Vor einigen Wochen sprachen wir schon im Zusammenhang mit Hebr 5,11-6,3ff darüber, daß einige jüdische Gemeinden nicht mehr hören wollten, und daß sie im Glauben nicht weiterkamen, weil sie noch Milch zu sich nahmen, anstatt schon feste Nahrung. Was dann im folgenden als Milch, als Grundlagen des Glaubens beschrieben wird, erstaunt uns sehr:
Hebr 6,1-2

  1. Buße,
  2. Glaube an Gott,
  3. Taufen,
  4. Händeauflegen,
  5. Auferstehung der Toten und
  6. ewiges Gericht.

Das waren also, laut Autor des Hebäerbriefes, die einfachen Dinge des christlichen Glaubens, die jedem Christen klar sein sollten, über die vielleicht auch jeder in der Lage sein sollte, Zeugnis zu geben. Aber das war offensichtlich auch damals schon nicht so. Trotzdem gilt, was in Hebr 5,14 steht, nämlich daß sich die "Vollkommenen", die wir laut Jesus ja sein sollen,

  1. von fester Speise ernähren,
  2. daß ihre Sinne durch den steten Gebrauch geübt sind und
  3. daß sie Gutes vom Bösen unterscheiden können.

Das soll wohl soviel heissen, wie daß wir uns nicht die Zähne auszubeissen brauchen an Bibelstellen, die wir nicht verstehen. Wenn wir regelmäßig Gottes Wort als geistige Nahrung zu uns nehmen (s. Jer 15,16), dann werden wir im Laufe der Zeit manche Bibelstelle verstehen, die uns am Anfang ein Buch mit 7 Siegeln war.

Jeremia 15
16	Fanden sich Worte von dir, dann habe ich 
	sie gegessen, und deine Worte waren mir zur 
	Wonne und zur Freude meines Herzens; 
	denn dein Name ist über mir ausgerufen, 
	HERR, Gott der Heerscharen.  
Aber nicht nur die Erkenntnis wächst, sondern Gott verändert auch allmählich unser Denken, unsere bisherigen Wertvorstellungen und Maßstäbe durch sein Wort.
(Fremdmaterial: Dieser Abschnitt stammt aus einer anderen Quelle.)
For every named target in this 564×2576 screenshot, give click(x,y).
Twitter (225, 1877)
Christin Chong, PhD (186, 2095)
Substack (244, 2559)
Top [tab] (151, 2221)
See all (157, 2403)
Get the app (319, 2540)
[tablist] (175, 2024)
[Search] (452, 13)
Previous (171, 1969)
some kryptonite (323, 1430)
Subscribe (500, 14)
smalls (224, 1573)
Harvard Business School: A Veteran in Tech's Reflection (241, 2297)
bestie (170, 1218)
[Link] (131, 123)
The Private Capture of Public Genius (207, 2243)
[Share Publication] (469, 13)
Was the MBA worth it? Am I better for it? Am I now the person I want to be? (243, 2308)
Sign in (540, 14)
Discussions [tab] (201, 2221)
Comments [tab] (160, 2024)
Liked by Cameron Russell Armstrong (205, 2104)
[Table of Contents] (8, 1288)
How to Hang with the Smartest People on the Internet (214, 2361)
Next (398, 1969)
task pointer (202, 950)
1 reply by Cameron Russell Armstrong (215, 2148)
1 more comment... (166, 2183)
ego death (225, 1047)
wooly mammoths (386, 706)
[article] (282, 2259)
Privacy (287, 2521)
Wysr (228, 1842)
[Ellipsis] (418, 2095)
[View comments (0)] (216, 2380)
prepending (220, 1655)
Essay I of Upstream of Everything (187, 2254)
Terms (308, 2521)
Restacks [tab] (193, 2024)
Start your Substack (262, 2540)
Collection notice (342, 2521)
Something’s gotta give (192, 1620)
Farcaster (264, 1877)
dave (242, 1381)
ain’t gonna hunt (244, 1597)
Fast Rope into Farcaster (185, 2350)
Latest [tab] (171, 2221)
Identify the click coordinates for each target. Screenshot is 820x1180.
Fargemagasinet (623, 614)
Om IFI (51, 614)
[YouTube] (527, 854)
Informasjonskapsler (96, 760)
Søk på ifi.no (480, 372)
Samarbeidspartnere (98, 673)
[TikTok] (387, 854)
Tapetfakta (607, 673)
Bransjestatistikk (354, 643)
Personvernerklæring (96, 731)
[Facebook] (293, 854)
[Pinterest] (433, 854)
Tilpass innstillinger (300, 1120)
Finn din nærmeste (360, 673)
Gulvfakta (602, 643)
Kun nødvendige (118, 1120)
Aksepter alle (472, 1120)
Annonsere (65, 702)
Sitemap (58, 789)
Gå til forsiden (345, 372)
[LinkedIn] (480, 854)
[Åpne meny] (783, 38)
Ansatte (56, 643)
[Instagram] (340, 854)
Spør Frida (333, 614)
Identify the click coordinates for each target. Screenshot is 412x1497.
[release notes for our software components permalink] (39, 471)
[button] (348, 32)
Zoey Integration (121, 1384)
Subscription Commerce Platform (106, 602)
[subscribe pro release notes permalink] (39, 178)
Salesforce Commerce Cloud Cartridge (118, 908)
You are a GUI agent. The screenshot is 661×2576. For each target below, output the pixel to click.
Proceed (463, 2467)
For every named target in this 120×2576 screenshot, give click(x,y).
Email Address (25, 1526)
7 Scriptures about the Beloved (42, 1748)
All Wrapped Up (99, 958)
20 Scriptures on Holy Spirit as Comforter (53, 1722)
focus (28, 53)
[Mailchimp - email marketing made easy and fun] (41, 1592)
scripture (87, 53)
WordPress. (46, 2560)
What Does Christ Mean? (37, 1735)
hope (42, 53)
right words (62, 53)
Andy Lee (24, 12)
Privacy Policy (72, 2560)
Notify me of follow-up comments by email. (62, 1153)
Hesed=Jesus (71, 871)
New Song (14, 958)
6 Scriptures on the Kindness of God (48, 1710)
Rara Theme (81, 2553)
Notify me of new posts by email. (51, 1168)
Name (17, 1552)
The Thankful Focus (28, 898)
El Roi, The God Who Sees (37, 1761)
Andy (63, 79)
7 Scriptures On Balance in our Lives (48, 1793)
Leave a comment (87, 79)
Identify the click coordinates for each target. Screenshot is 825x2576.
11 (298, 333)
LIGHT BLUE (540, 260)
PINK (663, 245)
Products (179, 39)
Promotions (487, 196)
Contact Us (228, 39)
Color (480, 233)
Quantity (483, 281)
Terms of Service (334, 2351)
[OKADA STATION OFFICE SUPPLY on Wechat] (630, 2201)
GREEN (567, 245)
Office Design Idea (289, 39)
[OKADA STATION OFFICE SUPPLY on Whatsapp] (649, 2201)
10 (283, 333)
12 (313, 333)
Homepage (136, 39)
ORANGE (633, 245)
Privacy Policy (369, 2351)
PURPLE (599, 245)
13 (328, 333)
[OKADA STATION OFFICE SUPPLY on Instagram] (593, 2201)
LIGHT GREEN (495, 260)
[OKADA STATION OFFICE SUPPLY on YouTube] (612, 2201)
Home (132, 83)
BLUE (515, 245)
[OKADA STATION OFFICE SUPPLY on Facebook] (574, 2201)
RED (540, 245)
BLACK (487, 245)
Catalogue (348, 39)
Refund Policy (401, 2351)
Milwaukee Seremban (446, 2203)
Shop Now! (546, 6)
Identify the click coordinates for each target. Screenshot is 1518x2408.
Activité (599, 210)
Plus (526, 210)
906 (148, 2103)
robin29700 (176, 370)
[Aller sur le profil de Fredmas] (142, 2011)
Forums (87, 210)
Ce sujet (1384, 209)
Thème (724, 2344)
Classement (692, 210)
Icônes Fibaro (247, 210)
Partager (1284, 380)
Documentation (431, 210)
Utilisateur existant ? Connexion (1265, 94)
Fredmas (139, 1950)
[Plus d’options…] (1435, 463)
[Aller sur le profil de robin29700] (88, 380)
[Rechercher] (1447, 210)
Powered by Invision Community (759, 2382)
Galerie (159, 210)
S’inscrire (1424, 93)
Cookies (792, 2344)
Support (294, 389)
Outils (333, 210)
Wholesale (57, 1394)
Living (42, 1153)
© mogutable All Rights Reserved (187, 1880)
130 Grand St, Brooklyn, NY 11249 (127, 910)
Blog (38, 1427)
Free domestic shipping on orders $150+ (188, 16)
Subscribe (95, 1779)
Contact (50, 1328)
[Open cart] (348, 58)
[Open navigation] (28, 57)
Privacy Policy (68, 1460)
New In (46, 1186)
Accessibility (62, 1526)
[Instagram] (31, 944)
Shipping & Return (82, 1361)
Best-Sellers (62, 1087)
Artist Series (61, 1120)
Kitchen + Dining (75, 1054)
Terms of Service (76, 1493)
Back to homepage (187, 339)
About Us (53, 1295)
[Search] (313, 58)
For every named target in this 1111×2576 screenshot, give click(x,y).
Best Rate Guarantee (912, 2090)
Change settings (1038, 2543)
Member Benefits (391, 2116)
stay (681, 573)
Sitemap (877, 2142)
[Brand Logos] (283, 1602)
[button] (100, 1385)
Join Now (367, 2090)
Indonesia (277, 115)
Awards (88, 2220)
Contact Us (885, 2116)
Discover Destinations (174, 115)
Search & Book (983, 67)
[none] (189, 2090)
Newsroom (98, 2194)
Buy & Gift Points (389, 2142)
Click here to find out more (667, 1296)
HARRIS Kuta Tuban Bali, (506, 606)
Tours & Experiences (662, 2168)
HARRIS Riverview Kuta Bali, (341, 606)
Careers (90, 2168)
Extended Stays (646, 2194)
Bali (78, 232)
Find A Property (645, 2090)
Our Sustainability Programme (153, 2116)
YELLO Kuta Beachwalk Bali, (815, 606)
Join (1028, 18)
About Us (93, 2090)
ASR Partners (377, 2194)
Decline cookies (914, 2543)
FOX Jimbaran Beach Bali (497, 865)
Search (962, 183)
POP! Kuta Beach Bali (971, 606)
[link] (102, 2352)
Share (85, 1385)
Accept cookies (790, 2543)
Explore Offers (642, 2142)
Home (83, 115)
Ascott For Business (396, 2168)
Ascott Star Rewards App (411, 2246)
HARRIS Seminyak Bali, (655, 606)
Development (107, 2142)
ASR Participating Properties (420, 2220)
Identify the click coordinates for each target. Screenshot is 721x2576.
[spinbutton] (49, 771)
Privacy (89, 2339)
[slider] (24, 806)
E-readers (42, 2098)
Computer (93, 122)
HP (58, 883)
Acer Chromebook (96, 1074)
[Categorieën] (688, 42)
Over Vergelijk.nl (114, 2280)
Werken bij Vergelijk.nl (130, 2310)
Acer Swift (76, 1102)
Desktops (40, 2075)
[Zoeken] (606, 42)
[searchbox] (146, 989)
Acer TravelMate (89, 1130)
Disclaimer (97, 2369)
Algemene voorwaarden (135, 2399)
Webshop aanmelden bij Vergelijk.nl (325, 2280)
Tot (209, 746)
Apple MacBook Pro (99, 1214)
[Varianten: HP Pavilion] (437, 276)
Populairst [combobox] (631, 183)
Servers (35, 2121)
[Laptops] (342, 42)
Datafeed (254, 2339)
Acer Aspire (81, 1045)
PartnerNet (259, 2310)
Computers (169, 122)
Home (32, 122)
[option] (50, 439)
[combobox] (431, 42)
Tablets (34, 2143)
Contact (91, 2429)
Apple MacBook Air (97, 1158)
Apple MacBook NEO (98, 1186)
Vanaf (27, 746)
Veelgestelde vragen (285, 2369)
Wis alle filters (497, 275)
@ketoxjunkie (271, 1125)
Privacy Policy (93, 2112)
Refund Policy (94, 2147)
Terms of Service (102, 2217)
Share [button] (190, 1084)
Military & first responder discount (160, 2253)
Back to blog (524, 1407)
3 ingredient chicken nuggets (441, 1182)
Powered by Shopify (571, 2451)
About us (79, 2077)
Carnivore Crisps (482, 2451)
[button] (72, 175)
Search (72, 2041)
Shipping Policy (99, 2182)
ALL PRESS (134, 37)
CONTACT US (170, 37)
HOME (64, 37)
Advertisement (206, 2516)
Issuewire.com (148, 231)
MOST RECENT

Dann dürfen wir aber nicht vergessen, das Erkannte auch in die Tat umzusetzen.
Jakobus 1 
22	Seid aber Täter des Wortes und nicht allein 
	Hörer, die sich selbst betrügen. 
womit wir wieder bei den Früchten des Glaubens vom Anfang wären.
Gefragt ist einfach, daß wir dranbleiben am Glauben, mehr noch, daß wir wachsen im Vertrauen auf Gott und Jesus und allmählich zu "erwachsenen" Christen werden. Hierzu noch ein Gedicht von A.B.Simpson, das mich sehr angesprochen hat.

FAHR HINAUS

Gottes Gnade ist ein riesiger Ozean,
ein grenzenlos abgrundtiefes Meer:

Komm, fahr hinaus bis man das Ufer
nicht mehr sehen kann

laß dich ein auf Gottes Fülle,
laß das Alte hinter dir.

Aber leider bleiben so viele nur am Ufer stehen
und blicken voll Sehnsucht hinaus aufs weite Meer.
Ihnen fehlt der Mut, seiner Tiefe
auf den Grund zu gehen
oder hinauszusegeln, wo nur Wellen und Wind
um sie her.

Andere wagen sich ein paar Meter weg vom Land,
aber sie schippern nur am Ufer entlang.
Die Brandung und Gischt fegt über den Strand
und ergiesst sich über sie ihr ganzes Leben lang.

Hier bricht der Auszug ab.